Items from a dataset
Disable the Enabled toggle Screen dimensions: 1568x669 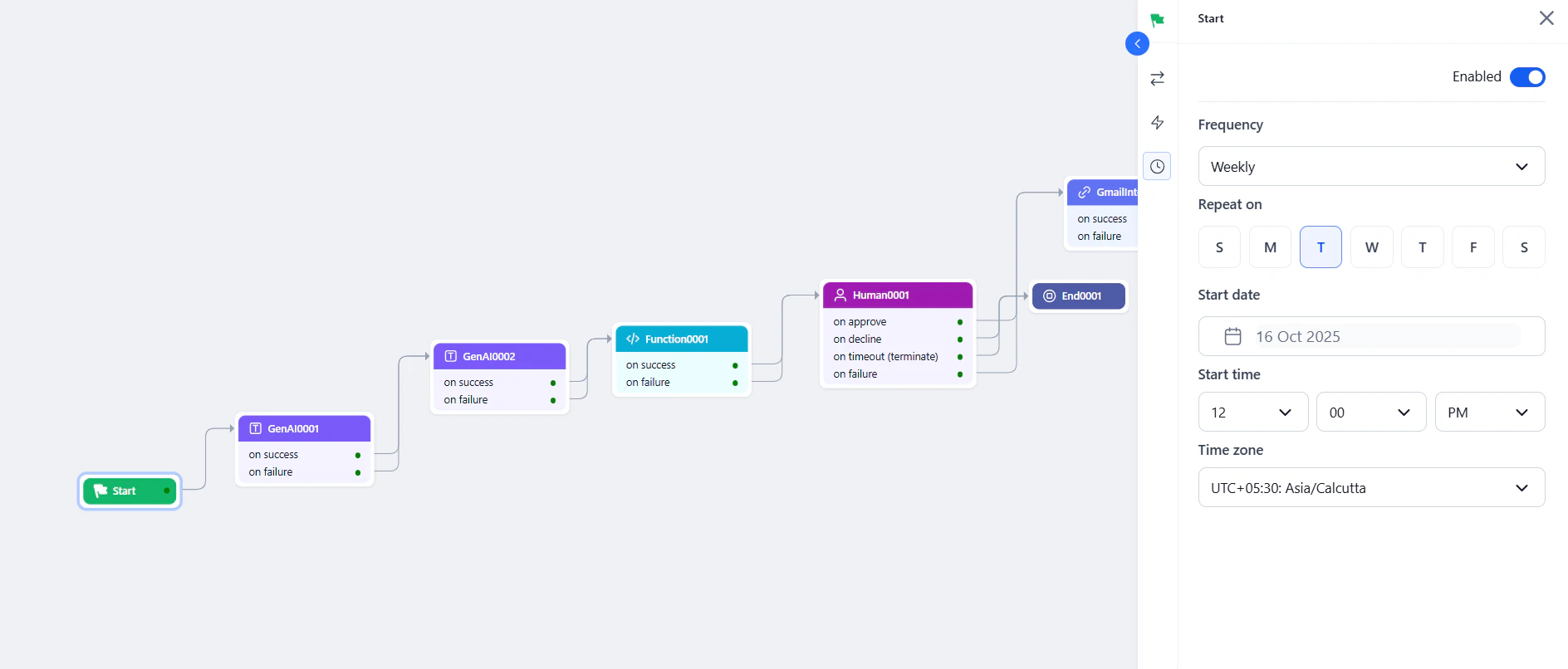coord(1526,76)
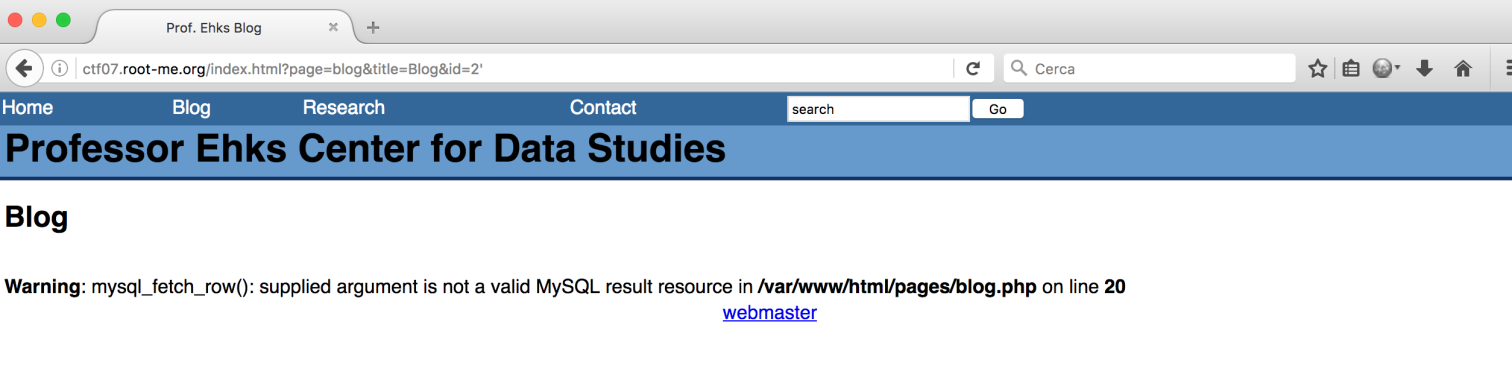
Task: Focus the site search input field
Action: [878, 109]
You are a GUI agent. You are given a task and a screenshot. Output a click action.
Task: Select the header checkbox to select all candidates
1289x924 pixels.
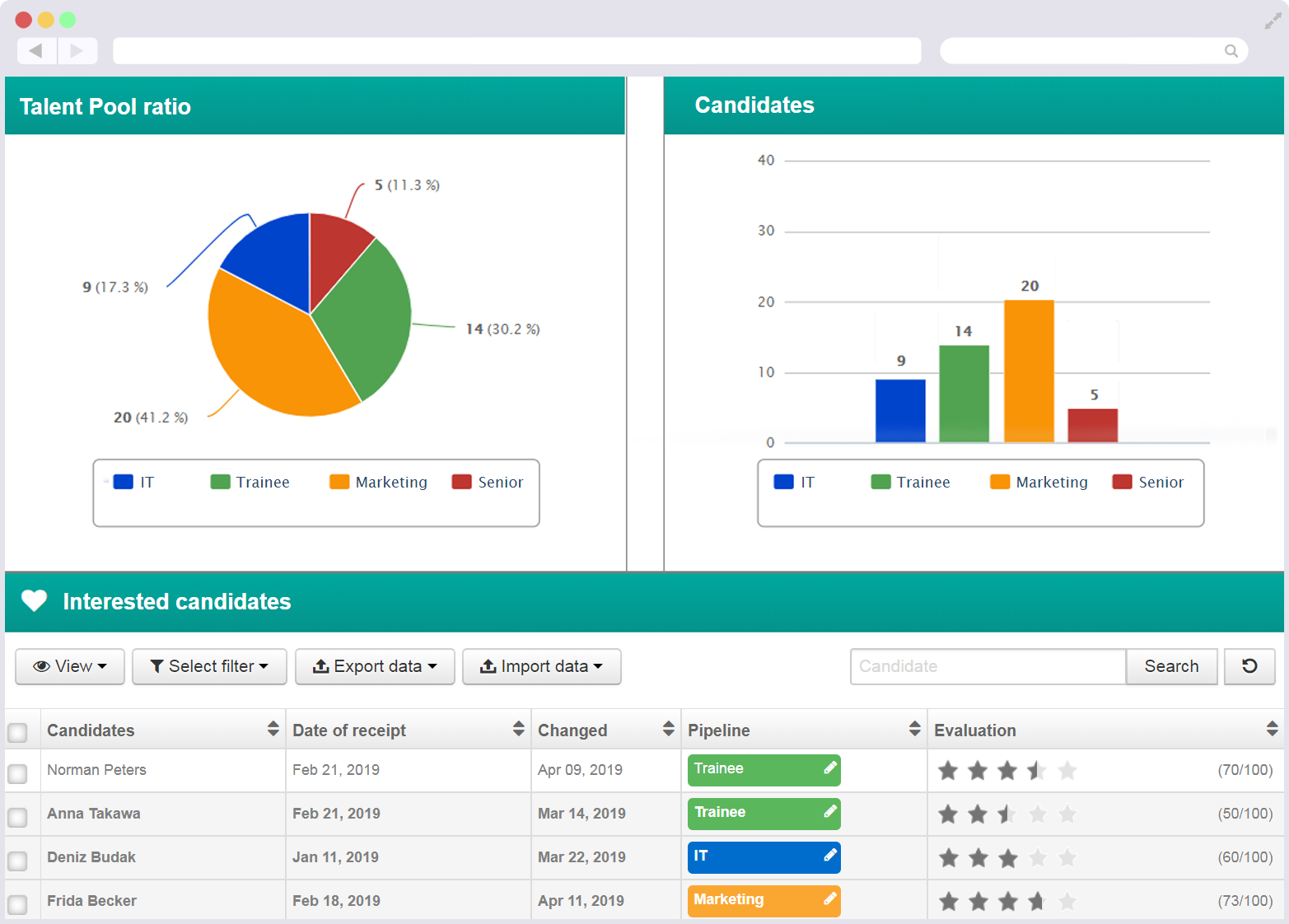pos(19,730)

*WHAT THIS TASK INVOLVES*.
Reproduce the listing verbatim, beginning at the line that contains "You are a GUI" and continuing through the end of the listing. Omit the pictures from your answer.

*OUTPUT BELOW*.
You are a GUI agent. You are given a task and a screenshot. Output a click action.
Task: Select the header checkbox to select all candidates
1289x924 pixels.
pos(19,730)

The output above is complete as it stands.